## SOURCE TEXT

┌──

# BFRO Site Scraper

This notebook is for scraping Bigfoot sighting data from Bigfoot Field Research Organization's report database found here http://www.bfro.net/gdb/. There are a few rounds of scraping the appropriate href links from pages to get to a complete list of all sighting report links. Then we loop through the sighting report pages and pull out all information from the page and store in a list of dictionaries to create a pandas dataframe we can clean and write to a CSV file.

In [332]:
import pandas as pd
import requests
from bs4 import BeautifulSoup
import random

In [198]:
# Grab html from the bfro geographic database page 
response = requests.get("http://www.bfro.net/gdb")
soup = BeautifulSoup(response.content, 'html.parser')

# Grab all href from main page
links = soup.find_all('a', href=True)

# Grab state and providence links for us and canada
# Store separate because states have county links before sighting report links
canada_links = []
us_state_links = []

base_url = "http://www.bfro.net"

for a in links:
    if "state=ca-" in a['href']:
        canada_links.append(base_url + a['href'])
    elif "state=int" in a['href']:
        pass
    elif "state" in a['href']:
        us_state_links.append(base_url + a['href'])

assert len(us_state_links) == 49
assert len(canada_links) == 9

In [199]:
# Loop through US state links and grab all the county links
us_county_links = []

for url in us_state_links:
    
    response = requests.get(url)
    assert response.ok
    
    soup = BeautifulSoup(response.content, 'html.parser')
    anchor_tags = soup.find_all('a', href=lambda href: href and "county" in href)
    
    if anchor_tags:
        for a in anchor_tags:
            us_county_links.append("http://www.bfro.net/gdb/" + a['href'])
        
    


In [323]:
# pull out links for the report pages
def get_report_urls(urls):
    report_urls = []
    for url in urls:
        response = requests.get(url)
        assert response.ok
        soup = BeautifulSoup(response.content, 'html.parser')
        anchor_tags = soup.find_all('a', href=lambda href: href and 'show_report.asp?id' in href)
    
        if anchor_tags:
            for a in anchor_tags:
                report_urls.append("http://www.bfro.net/gdb/" + a['href'])
    return report_urls

report_urls = get_report_urls(us_county_links) + get_report_urls(canada_links)


In [424]:
len(report_urls)

5345

In [422]:
def scrape_report_data(url):
    
    report_dict = {}
    
    try:
        response = requests.get(url)
    except requests.exceptions.RequestException as e:  # This is the correct syntax
        raise SystemExit(e)
    
    soup = BeautifulSoup(response.content, 'html.parser')
 
    
    # Extract the header information stored in span with class    
    html_class = ['reportheader', 'reportclassification']
    for c in html_class:
        element = soup.find('span', {'class': c})
        if element:
            report_dict[c] = element.text.strip()

└──

## EXERCISES
1. Please reproduce the BFRO scraper notebook above, starting at "# Grab state" and ending at "canada_links.append(base_url + a['href'])".
2. Resume the BFRO scraper notebook above from the point where it stops, writing the code that comes next.

## ITEMS

┌──

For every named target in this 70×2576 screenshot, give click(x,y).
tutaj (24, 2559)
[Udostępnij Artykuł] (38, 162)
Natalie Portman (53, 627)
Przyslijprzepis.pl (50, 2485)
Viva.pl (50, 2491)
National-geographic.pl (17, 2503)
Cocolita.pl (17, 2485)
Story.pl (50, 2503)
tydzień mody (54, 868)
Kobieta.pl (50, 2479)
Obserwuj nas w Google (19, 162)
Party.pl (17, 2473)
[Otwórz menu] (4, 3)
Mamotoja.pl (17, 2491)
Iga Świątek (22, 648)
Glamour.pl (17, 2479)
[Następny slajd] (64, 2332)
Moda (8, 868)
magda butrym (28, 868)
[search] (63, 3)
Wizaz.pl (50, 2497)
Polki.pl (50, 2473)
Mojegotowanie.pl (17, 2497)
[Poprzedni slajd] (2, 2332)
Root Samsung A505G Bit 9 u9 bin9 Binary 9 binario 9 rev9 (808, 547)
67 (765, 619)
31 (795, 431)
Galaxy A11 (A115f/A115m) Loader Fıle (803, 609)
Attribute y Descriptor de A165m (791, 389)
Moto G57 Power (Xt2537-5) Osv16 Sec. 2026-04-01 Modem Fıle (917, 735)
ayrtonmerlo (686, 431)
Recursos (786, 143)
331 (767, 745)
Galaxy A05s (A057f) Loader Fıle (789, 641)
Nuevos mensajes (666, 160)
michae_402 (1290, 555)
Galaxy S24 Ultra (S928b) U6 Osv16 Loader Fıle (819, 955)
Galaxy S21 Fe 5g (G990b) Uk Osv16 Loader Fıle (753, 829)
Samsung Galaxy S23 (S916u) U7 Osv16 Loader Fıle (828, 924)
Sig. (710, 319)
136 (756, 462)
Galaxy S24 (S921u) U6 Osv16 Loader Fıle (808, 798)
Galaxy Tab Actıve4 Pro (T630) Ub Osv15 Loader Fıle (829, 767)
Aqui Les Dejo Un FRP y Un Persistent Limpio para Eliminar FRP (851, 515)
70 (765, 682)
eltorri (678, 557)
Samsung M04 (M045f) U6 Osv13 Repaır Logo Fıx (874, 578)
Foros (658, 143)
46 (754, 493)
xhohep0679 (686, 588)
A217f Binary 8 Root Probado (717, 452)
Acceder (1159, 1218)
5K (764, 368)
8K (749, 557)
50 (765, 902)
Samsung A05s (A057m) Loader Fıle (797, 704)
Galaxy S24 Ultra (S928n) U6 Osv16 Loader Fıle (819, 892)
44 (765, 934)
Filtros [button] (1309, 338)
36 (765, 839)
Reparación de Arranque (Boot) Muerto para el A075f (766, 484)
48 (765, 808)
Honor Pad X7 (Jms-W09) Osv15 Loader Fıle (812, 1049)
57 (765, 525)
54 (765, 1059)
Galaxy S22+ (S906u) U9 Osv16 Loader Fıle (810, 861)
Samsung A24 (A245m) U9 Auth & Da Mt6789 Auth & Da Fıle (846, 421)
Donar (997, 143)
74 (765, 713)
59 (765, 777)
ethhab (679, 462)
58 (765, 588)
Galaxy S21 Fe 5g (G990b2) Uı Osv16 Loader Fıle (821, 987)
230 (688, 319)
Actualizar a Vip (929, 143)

└──

## OUTPUTS BY TASK
1.
# Grab state and providence links for us and canada
# Store separate because states have county links before sighting report links
canada_links = []
us_state_links = []

base_url = "http://www.bfro.net"

for a in links:
    if "state=ca-" in a['href']:
        canada_links.append(base_url + a['href'])

2.
        else:
            report_dict[c] = "did not find "
        
    # Extract other details
    def extract(text):
        if text == "LOCATION DETAILS":
            element = soup.find('span', {'class':'field'}, string=text)
            if element:
                return element.parent.text.strip()
            else: 
                return "did not find"
        else:
            element = soup.find('span', {'class': 'field'}, string=text)
            if element:
                return element.parent.text.replace(text, "").strip()
            else:
                return ""

    year = extract('YEAR:')
    season = extract('SEASON:')
    month = extract('MONTH:')
    state = extract("STATE:")
    county = extract("COUNTY:")
    nearest_town = extract("NEAREST TOWN:")
    observed = extract("OBSERVED:")
    also_noticed = extract("ALSO NOTICED:")
    other_witnesses = extract("OTHER WITNESSES:")
    other_stories = extract("OTHER STORIES:")
    time_and_conditions = extract("TIME AND CONDITIONS:")
    environment = extract("ENVIRONMENT:")
    country = extract("COUNTRY:")
    province = extract("PROVINCE:")
    location_details = extract("LOCATION DETAILS:")
    
    report_dict['year'] = year
    report_dict['season'] = season
    report_dict['month'] = month
    report_dict['state'] = state
    report_dict['county'] = county
    report_dict['nearest_town'] = nearest_town
    report_dict['observed'] = observed
    report_dict['also_noticed'] = also_noticed
    report_dict['other_witnesses'] = other_witnesses
    report_dict['other_stories'] = other_stories
    report_dict['time_and_conditions'] = time_and_conditions
    report_dict['environment'] = environment
    report_dict['country'] = country
    report_dict['province'] = province
    report_dict['location_details'] = location_details
    
    return report_dict

In [425]:
# For all sighting report urls, grab html and retrieve data, put into a dictionary
# and append to a list of all results 
# this takes a while 
report_data = []
for url in report_urls:
    report_data.append(scrape_report_data(url))

In [427]:
len(report_data)

5345

In [429]:
df = pd.DataFrame.from_dict(report_data)

In [431]:
df.sample(10)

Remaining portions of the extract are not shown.